Survival analysis: coping with non proportional hazards in randomized trials

Abstract

Almost all trials with a censored time-to-event outcome are designed, powered and analysed with a target hazard ratio for comparing experimental and control treatments in mind. Differences in survival experience between trial arms are tested with a logrank test and usually illustrated using a Kaplan-Meier plot. We describe this as an analysis in the probability domain. The focus is often on estimating survival probabilities at particular times after randomization. In the absence of censoring, we would almost certainly prefer to work in the time domain. We would analyse times to event directly, summarizing results in terms of means, SDs and confidence intervals for differences. We would illustrate the different survival experiences using comparative scatter plots of times to event, histograms and the like.
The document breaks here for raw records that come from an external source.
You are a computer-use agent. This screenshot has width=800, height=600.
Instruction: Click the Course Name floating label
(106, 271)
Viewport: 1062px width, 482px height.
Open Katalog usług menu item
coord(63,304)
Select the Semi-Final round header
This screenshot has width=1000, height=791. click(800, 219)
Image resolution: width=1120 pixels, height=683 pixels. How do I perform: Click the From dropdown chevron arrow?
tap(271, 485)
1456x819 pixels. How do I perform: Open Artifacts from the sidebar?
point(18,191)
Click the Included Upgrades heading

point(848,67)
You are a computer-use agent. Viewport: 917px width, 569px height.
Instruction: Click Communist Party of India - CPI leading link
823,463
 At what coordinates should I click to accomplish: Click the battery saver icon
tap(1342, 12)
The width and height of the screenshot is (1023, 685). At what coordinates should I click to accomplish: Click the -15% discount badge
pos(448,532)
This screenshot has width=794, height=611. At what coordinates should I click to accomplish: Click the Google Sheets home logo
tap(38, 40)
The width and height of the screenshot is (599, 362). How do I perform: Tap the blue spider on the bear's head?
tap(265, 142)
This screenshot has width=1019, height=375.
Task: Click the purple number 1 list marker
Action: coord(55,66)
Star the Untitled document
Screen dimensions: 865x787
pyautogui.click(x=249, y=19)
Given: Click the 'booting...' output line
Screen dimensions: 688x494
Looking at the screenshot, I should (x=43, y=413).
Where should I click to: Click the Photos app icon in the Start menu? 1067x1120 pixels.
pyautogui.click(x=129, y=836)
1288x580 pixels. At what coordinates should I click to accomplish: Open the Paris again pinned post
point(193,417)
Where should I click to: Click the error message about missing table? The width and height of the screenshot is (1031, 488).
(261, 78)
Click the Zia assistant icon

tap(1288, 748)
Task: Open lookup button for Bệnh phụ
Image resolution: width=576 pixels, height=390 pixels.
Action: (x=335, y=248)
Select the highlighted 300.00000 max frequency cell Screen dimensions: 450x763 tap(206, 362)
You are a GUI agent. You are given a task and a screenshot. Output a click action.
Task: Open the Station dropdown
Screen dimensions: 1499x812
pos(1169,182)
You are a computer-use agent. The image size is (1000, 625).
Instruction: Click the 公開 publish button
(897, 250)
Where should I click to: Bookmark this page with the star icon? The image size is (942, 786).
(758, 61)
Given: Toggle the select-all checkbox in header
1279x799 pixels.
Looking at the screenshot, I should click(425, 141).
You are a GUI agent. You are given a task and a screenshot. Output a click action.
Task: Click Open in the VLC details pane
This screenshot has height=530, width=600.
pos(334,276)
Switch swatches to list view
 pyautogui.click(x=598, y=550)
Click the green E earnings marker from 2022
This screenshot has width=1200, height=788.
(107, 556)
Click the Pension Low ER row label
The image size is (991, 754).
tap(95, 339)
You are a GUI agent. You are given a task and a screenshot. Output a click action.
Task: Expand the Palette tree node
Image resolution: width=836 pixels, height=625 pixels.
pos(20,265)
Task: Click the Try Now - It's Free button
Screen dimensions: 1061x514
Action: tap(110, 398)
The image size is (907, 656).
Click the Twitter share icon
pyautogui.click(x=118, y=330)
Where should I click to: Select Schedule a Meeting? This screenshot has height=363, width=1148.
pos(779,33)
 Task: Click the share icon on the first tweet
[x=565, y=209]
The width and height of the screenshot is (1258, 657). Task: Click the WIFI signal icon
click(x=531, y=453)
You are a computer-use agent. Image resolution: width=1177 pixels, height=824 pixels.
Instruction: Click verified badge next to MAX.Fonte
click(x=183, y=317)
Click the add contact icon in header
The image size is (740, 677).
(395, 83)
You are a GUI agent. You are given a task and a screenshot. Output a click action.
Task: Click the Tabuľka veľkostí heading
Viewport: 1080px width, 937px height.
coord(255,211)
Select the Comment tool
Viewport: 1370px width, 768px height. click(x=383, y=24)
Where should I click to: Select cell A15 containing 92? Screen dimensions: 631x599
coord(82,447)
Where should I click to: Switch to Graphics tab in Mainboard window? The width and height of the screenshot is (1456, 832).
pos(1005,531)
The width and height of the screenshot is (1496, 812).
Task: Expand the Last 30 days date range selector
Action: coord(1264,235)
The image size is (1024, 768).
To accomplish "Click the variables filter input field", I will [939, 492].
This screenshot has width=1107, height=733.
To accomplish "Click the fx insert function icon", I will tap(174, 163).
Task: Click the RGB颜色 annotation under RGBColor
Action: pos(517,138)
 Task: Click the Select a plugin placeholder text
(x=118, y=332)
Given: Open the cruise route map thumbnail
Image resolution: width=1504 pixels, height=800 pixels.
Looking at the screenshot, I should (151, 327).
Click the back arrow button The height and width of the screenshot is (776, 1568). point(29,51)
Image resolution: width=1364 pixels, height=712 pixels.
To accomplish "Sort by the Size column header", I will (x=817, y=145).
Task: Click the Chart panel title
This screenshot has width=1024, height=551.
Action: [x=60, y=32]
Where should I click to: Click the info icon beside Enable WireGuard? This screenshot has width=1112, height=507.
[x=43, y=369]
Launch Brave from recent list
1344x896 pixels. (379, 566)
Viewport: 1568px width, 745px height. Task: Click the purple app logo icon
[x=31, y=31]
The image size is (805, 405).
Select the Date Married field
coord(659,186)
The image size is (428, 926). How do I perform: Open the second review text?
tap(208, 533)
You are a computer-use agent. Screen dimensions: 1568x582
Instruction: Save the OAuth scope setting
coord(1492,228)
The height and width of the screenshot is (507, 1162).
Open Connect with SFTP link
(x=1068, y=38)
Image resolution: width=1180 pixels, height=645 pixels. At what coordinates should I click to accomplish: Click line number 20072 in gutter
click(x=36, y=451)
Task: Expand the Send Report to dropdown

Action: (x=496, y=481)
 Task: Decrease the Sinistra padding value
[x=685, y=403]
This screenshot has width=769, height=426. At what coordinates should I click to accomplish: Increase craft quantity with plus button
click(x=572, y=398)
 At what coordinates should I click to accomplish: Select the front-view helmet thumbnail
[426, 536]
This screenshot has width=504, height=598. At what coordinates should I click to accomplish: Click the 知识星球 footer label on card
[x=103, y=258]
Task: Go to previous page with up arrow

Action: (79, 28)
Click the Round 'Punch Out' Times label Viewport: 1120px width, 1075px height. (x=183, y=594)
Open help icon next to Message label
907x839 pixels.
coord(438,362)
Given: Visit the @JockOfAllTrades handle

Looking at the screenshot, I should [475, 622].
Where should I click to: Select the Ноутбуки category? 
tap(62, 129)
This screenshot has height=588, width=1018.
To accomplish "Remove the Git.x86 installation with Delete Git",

The probability domain paradigm works well in many cases, but the hazard ratio, as a meaningful summary measure, requires one crucial assumption: proportional hazards of the treatment effect. In some recent high-profile trial reports, the PH assumption has clearly been invalid. We consider and recommend a general analysis strategy, relevant to the time domain, that does not assume PH. It based on the idea of the restricted mean survival time (RMST). We discuss the motivation, definition and interpretation of RMST and suggest how it can be woven into a strategy for time to event trials in which non-PH is anticipated or discovered.